On April 18, 2012, Ambassador Daniel Carmon, head of MASHAV, and Rajiv Shah, MD, Administrator of the United States Agency for International Development (USAID), signed a Memorandum of Understanding (MOU) in Washington, D.C., to enhance bilateral cooperation on food security focusing initially on Ethiopia, Rwanda, Tanzania and Uganda. At the signing ceremony, Shah said the United States recognizes Israel’s achievements in specific areas of increasing value to some of USAID’s top priorities in combating poverty and hunger. This was especially true for Israel’s expertise in water conservation, dry land management and the ability to turn arid lands into highly productive farms. Therefore, the two agencies have plans to work together on issues, which include empowering women, capacity building, nutrition and climate change.9
At the governmental policy level, Israel offers many templates for implementing a more creative and sustainable approach to climate change for isolated or under-represented communities involving multiple actors in a democratised decision-making process. On Dec. 7, 2012, the UN voted to adopt an Israeli-sponsored resolution on “Entrepreneurship for Development,” which would, according to Carmon, remove bureaucratic impediments to development, open up economic opportunities and foster responsibility in both local entrepreneurs and donor countries.10 A few days after the UN passed the Israeli-led resolution, Carmon signed a MOU with the Canadian International Development Agency, thus strengthening ties that will enable like-minded countries to collaborate and share expertise to implement lasting innovations that address current and future challenges.
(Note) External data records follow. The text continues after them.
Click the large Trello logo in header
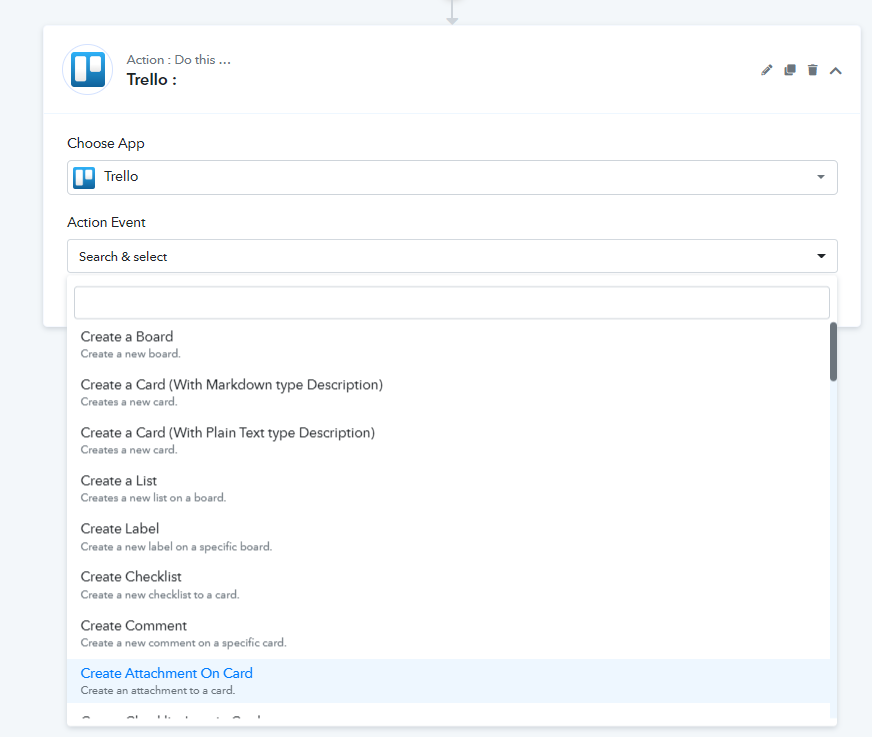Screen dimensions: 872x737 click(x=88, y=70)
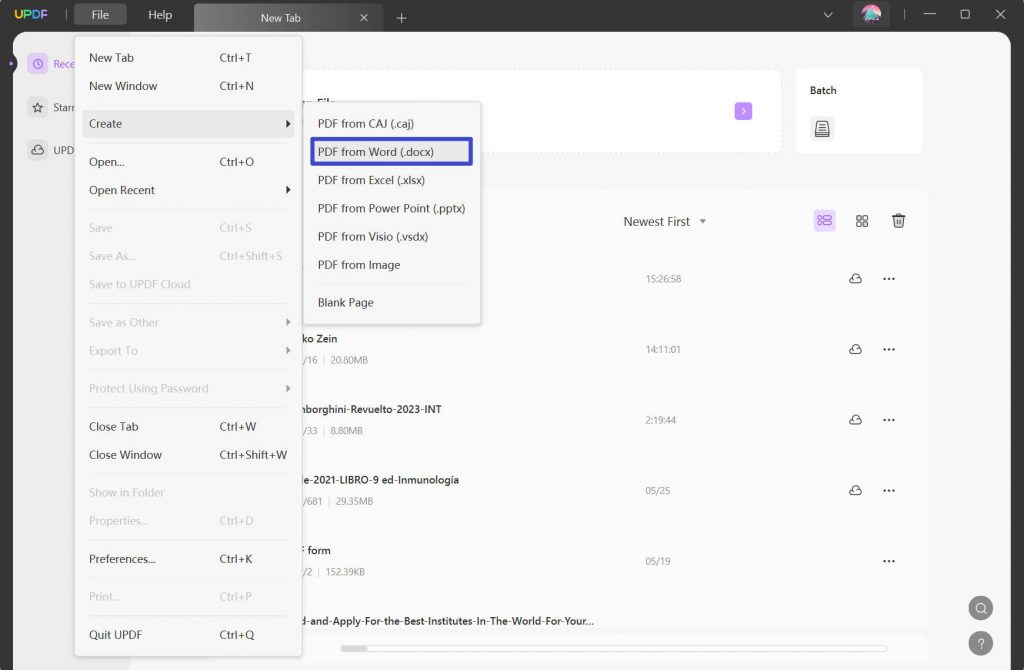The height and width of the screenshot is (670, 1024).
Task: Open the Starred files section
Action: click(x=37, y=108)
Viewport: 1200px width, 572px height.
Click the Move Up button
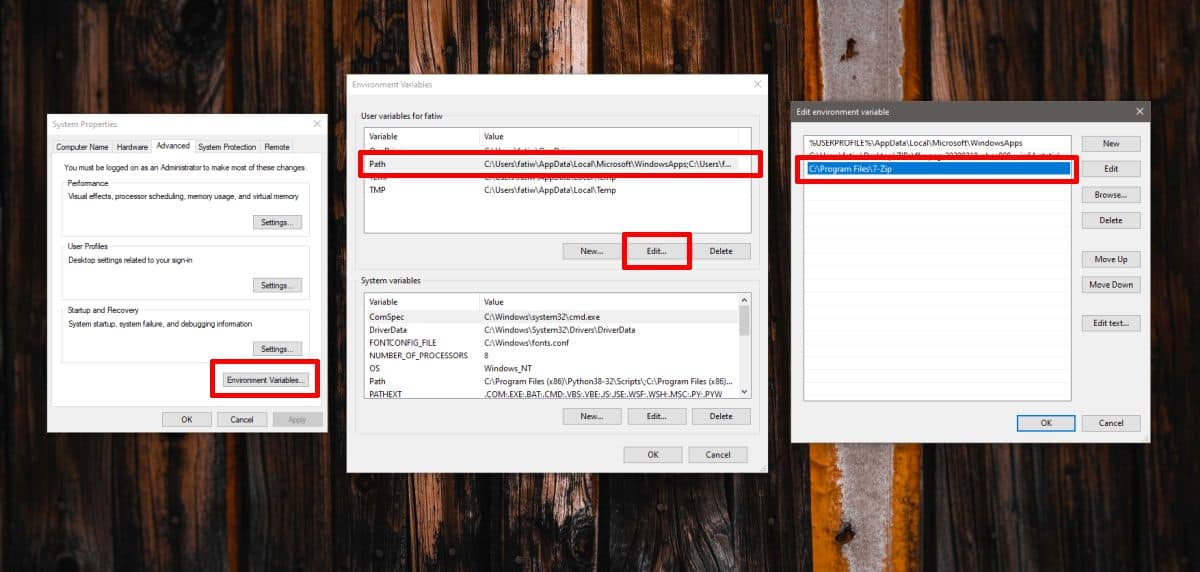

MASHAV demonstrates that governments can be as creative as intrepid artists in effecting sustainable change. Indeed, one MASHAV international workshop planned for March 2013 will focus on “Media Strategies for Social Change,” thus echoing ReLocate Project methods. In late 2012, the Agency also hosted a course on “Agriculture and Environment in a Changing Climate,” which paves the way for more proactive plans for small communities, many of whom have relied traditionally on subsistence agriculture to thrive as they adapt to new realities.11
These initiatives – combining governmental action and expertise with local actors – offer a way forward to address climate change challenges. They also engage directly with an issue of international importance as climate change challenges humanity to think more critically about how it will interact with its environment as more communities around the world, not only those in remote Alaskan areas, face the threat of relocation and loss of their unique way of life.